A l'échelle de notre planète, la modernité n’est qu’une parenthèse de l’histoire de l'Occident ; parenthèse qui, néanmoins, détruit consciencieusement ce monde depuis un peu plus de deux siècles seulement. Que pèse-t-elle, qualitativement, au regard des millénaires de cultures et de civilisations qui l’ont précédée ?

Soit cette parenthèse se refermera très rapidement à la suite du coup de pied dans la gueule que la crise va donner à tout le monde, le retour d'une fraction décisive des élites à la santé mentale permettant alors de reprendre radicalement conscience des réalités anciennes et de redéployer un mode de vie collectif et individuel supportable par les hommes et la nature, soit l’extinction de l’espèce humaine est à craindre dans un siècle à peine.

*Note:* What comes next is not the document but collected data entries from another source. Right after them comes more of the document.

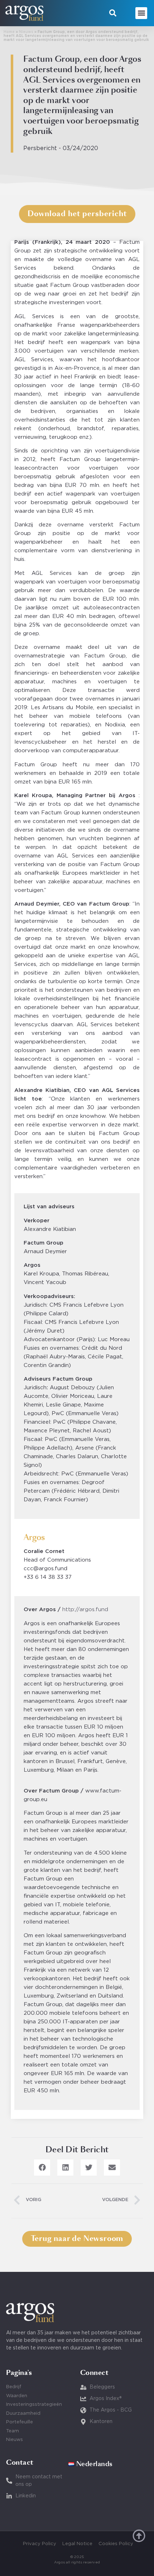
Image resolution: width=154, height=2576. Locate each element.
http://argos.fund (85, 1609)
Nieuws (26, 32)
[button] (113, 13)
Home (9, 32)
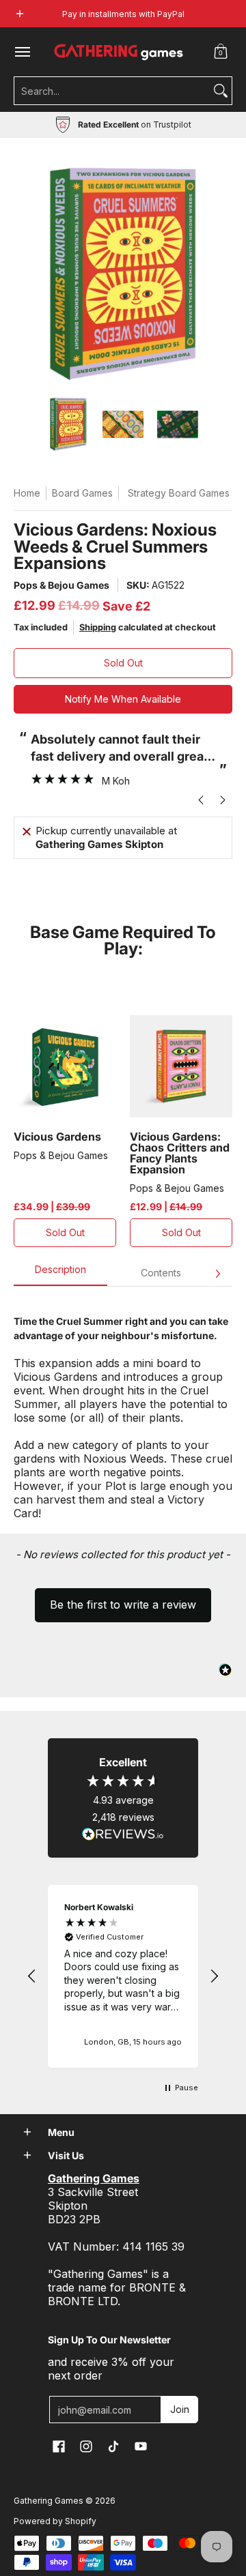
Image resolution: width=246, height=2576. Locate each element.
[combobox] (112, 90)
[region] (123, 1976)
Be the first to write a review (123, 1604)
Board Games (82, 493)
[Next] (217, 1274)
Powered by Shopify (55, 2521)
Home (27, 493)
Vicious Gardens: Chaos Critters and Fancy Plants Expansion (180, 1153)
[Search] (221, 90)
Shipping (97, 627)
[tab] (60, 1273)
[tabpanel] (123, 1410)
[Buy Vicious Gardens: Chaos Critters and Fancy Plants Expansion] (181, 1066)
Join (179, 2409)
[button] (220, 51)
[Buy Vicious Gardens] (65, 1066)
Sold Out (123, 663)
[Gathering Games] (119, 52)
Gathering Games (48, 2501)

Quant au déterminisme (nécessairement rétrograde, obscurantiste et fixiste, bien sûr) dont les modernes, progressistes et « bougistes », accusent volontiers la prémodernité pour la disqualifier d'avance dans leur course folle à l'amélioration du monde, le seul véritable tenant en est, en réalité, l’eschatologie moderne (libérale économique et libérale libertaire), qui n’a finalement fait que reprendre à son compte, par laïcisation, l’eschatologie chrétienne, en fantasmant un sens de l'Histoire linéaire et toujours ascendant, dans l'ordre matériel exclusivement - vous savez, celui dont la valeur absolue est pulvérisée par l'existence de ce grain de sable qu'on appelle la mort...

A contrario, le fatum (destin) des anciens Romains, par exemple, n’est pas un « sens de l’Histoire », une vision linéaire des événements et, en règle générale, les spiritualités péjorativement dites « païennes » ont une conception cyclique de la marche du temps, qui correspond d’ailleurs au sens premier du terme de « révolution », tiré de l’observation des astres.


En définitive, la modernité se caractérise par le désespoir que produit sur ses adeptes le déterminisme (certes incontestable pour tout « philosophe » un peu dessalé), parce qu’il ne peut être vécu que dans l’égotisme, l’individualisme et le matérialisme ; le tout décevant nécessairement, toujours, l’espèce d’existentialisme hédoniste agité par les modernes comme banderole du bonheur, alors qu'il n'est que le cache-misère d’un vide spirituel total.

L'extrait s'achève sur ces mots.